The Single Permit Directive sets a minimum standard for the treatment of almost all third-country workers in the 25 Member States bound by the Directive. For the main categories of third-country nationals excluded from the personal scope of the Directive (posted workers, asylum seekers, refugees and beneficiaries of subsidiary or protection, seasonal workers, intra-corporate transferees, family members of EU nationals) other instruments provide specific rights or equal treatment, at a level above the level of the Single Permit Directive. Only for seasonal workers and asylum seekers the level in Union law is lower. But, all those third-country workers are protected by Union law against a regression of the national legislation or practise below the level granted in the Directive. Only third-country nationals admitted as self-employed workers, seafarers or au pairs have to fall back on the minimum protection granted to everyone in the EU Charter or in other international instruments.
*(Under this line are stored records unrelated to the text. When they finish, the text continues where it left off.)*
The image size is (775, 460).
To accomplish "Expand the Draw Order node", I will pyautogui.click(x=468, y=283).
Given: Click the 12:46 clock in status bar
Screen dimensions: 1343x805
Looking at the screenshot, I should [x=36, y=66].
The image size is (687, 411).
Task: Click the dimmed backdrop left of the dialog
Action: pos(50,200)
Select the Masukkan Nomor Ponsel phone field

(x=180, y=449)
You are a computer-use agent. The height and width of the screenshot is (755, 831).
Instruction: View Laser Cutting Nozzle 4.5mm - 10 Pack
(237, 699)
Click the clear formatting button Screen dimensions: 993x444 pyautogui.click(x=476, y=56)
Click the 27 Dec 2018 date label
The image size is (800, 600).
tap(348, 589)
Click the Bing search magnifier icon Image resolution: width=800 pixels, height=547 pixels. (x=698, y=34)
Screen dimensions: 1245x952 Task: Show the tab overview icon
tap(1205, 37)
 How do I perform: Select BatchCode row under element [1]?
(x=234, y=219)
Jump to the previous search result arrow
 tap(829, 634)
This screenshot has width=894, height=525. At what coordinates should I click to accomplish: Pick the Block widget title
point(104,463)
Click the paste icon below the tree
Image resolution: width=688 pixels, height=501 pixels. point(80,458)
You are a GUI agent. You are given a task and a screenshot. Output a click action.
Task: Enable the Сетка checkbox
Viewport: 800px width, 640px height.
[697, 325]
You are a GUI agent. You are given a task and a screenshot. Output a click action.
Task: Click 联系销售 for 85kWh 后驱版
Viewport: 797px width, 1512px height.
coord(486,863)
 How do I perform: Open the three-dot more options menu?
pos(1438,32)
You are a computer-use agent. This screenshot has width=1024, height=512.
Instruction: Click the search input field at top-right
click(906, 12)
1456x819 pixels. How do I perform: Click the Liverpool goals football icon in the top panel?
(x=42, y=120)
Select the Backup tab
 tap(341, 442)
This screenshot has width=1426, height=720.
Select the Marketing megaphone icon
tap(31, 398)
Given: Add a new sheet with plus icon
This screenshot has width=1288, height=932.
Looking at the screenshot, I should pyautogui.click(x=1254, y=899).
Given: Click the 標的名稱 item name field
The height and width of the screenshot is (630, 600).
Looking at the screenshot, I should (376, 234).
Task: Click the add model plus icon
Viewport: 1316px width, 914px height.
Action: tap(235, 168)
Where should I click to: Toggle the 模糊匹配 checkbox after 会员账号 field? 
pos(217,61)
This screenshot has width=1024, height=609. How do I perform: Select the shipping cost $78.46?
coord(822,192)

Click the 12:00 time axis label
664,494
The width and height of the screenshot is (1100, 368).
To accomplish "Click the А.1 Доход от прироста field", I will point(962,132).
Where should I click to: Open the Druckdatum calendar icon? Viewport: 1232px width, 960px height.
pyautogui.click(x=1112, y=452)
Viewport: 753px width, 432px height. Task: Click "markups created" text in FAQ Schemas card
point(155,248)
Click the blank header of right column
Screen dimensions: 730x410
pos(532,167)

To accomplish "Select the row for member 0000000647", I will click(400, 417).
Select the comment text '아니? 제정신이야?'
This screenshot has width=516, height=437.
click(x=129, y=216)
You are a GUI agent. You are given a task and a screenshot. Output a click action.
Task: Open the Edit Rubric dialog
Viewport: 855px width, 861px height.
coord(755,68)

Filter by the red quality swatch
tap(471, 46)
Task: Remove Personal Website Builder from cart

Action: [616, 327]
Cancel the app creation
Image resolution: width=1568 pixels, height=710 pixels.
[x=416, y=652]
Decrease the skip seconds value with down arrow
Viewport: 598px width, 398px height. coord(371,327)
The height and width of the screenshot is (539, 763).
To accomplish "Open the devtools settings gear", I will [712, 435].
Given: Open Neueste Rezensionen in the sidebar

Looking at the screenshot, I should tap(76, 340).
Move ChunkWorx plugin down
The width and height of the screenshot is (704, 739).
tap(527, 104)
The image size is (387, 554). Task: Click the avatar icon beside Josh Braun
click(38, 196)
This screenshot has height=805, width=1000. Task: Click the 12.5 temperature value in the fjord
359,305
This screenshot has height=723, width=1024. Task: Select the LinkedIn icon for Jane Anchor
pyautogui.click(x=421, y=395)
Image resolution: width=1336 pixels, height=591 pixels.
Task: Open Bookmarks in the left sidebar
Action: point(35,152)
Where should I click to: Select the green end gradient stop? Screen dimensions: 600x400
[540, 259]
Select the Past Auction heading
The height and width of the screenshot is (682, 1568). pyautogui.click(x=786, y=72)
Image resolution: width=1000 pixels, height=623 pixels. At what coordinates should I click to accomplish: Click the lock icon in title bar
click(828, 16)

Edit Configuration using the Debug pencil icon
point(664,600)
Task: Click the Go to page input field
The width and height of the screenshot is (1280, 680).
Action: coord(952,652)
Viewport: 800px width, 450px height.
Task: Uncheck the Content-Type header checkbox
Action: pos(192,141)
Undocumented third-country workers are outside the scope of the Single Permit Directive, but they are not without protection in Union law. As regards their social rights, undocumented third-country workers are entitled to the protection of the EU Social Policy directives, as appeared from the Tümer judgment, they are entitled to back payment of their salary by their employer under the Employer Sanctions Directive 2009/52 and they are within the personal scope of the Directive against racial discrimination (Directive 2000/43) and employment discrimination (Directive 2000/78). In each of those situations they are also entitled to the protection the EU Charter of Fundamental Rights grants to everyone, which extends also to persons without a residence right.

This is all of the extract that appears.